• [STATED EXERCISE 1] Quote the records word for word, starting at their first line and ending at the line that contains "This screenshot has".

• [TEXT BLOCK]
<<<<

In two dimensions, each of the indices of the curvature tensor has two possible values, so that $R_{\sigma \tau \rho }^{\alpha }$ has sixteen components. In three-space, the curvature tensor has 3⁴ or 81 components, while in the four dimensions of spacetime, the curvature tensor has 4⁴ or 256 components.

Various symmetries reduce the complexity of this expression. The first to note is that interchanging the $\tau$ and the $\rho$ of this expression merely changes its sign, so that of the sixteen possible combinations of $\tau$ and the $\rho$ , only six are independent.^[1]^{: 206–213} This may be seen as follows:

1. Suppose that we have sixteen quantities

a_{\alpha \beta }\;(n=4)

arranged in a matrix:

{\begin{bmatrix}a_{11}&a_{12}&a_{13}&a_{14}\\a_{21}&a_{22}&a_{23}&a_{24}\\a_{31}&a_{32}&a_{33}&a_{34}\\a_{41}&a_{42}&a_{43}&a_{44}\\\end{bmatrix}}

2. If we stipulate that

a_{\alpha \beta }=-a_{\beta \alpha },

then the terms in the principal diagonal are necessarily zero, and the array becomes

{\begin{bmatrix}0&a_{12}&a_{13}&a_{14}\\-a_{12}&0&a_{23}&a_{24}\\-a_{13}&-a_{23}&0&a_{34}\\-a_{14}&-a_{24}&-a_{34}&0\\\end{bmatrix}}

3. The above antisymmetric matrix has only six independent components rather than sixteen. If, on the other hand, we had stipulated that

a_{\alpha \beta }=a_{\beta \alpha },

the resulting symmetric matrix would have ten independent components.

The six independent combinations of $\tau$ and $\rho ,$ combined with the sixteen combinations of $\sigma$ and $\alpha$ gives 96 independent components rather than 256. Further symmetries reduce the total number of independent components from $n^{4}=256$ to ${\tfrac {1}{12}}n^{2}(n^{2}-1)=20.$ ^[2]^: 86^[4]^{: 115–117}

We had earlier shown that superficial examination of $ds^{2}$ does not reveal whether a space is flat or not, since the expression is dependent both on the properties of the space(time) in question and on the coordinate system used. The curvature tensor, however, allows us to make such a determination. If we apply $R_{\sigma \tau \rho }^{\alpha }$ to (A3), (A5), and (A7), we find its components are all zero, while if we apply it to (A9), the components are non-zero.

>>>>

Entries taken from a collection:
<<<<

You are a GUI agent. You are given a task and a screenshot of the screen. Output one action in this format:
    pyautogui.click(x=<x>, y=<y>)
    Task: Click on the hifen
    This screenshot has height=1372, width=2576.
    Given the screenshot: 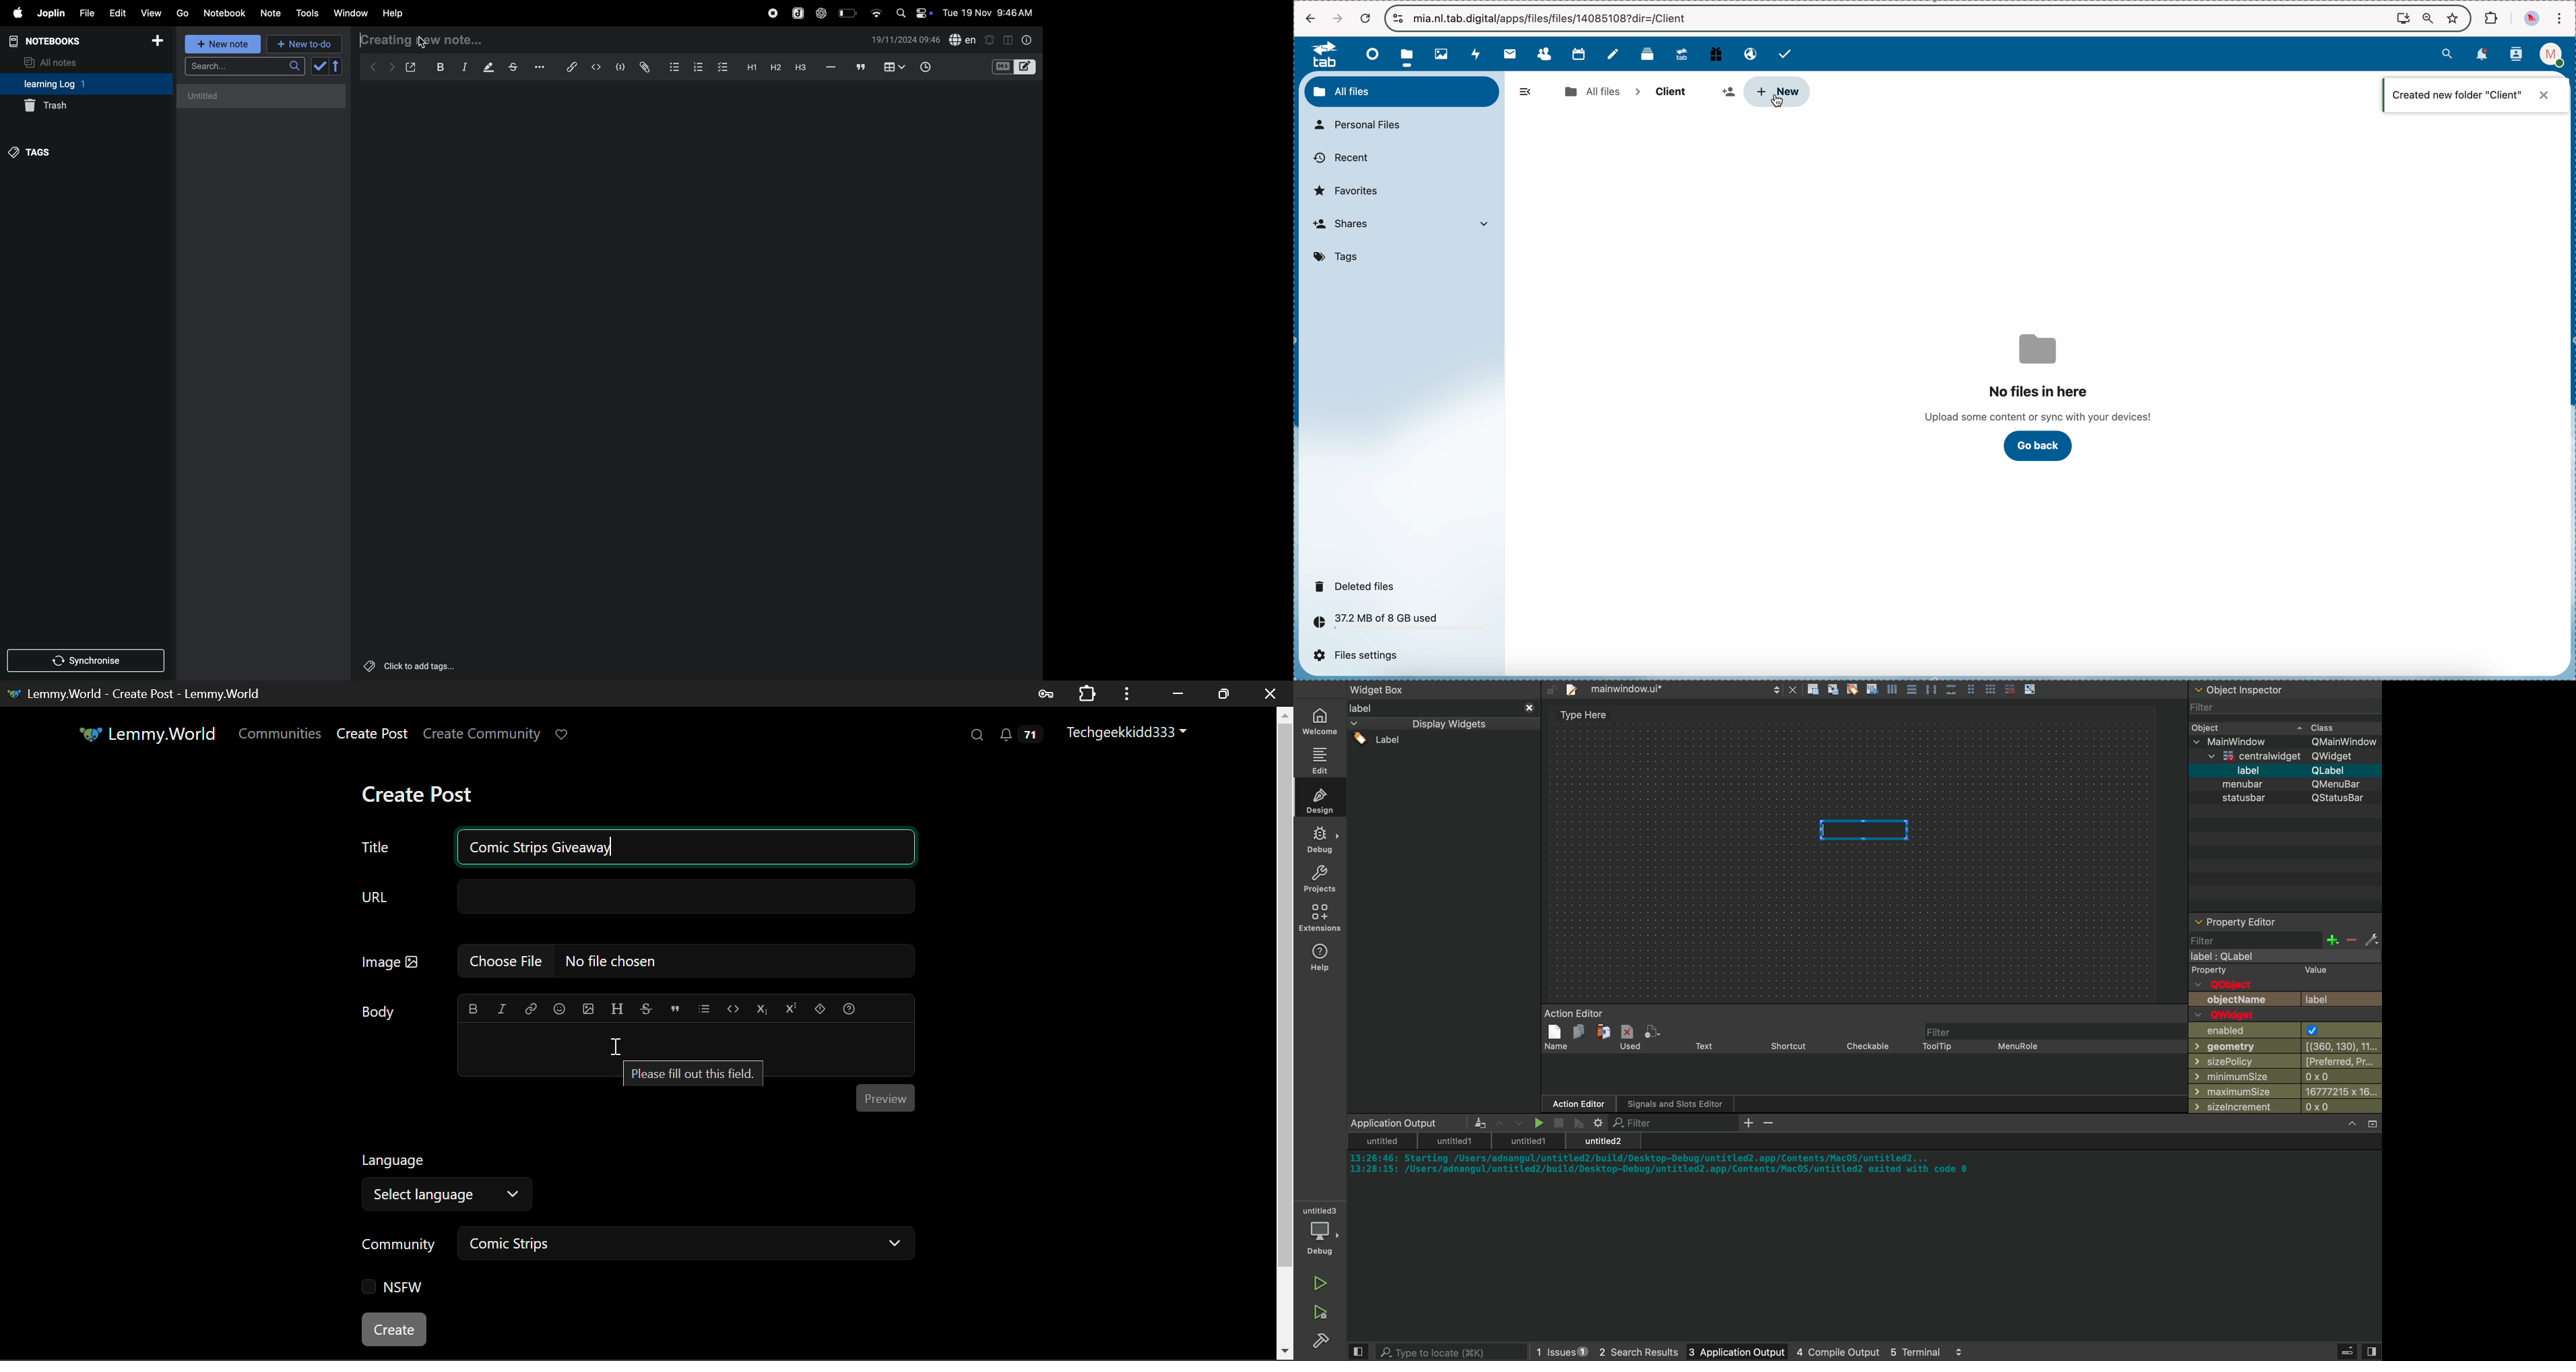 What is the action you would take?
    pyautogui.click(x=832, y=68)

>>>>

• [STATED EXERCISE 2] According to the text on the curvature tensor, how many components does the curvature tensor have in the four dimensions of spacetime?

• [WRITTEN ANSWER 1]
You are a GUI agent. You are given a task and a screenshot of the screen. Output one action in this format:
    pyautogui.click(x=<x>, y=<y>)
    Task: Click on the hifen
    This screenshot has height=1372, width=2576.

• [WRITTEN ANSWER 2] It has 4⁴, or 256, components.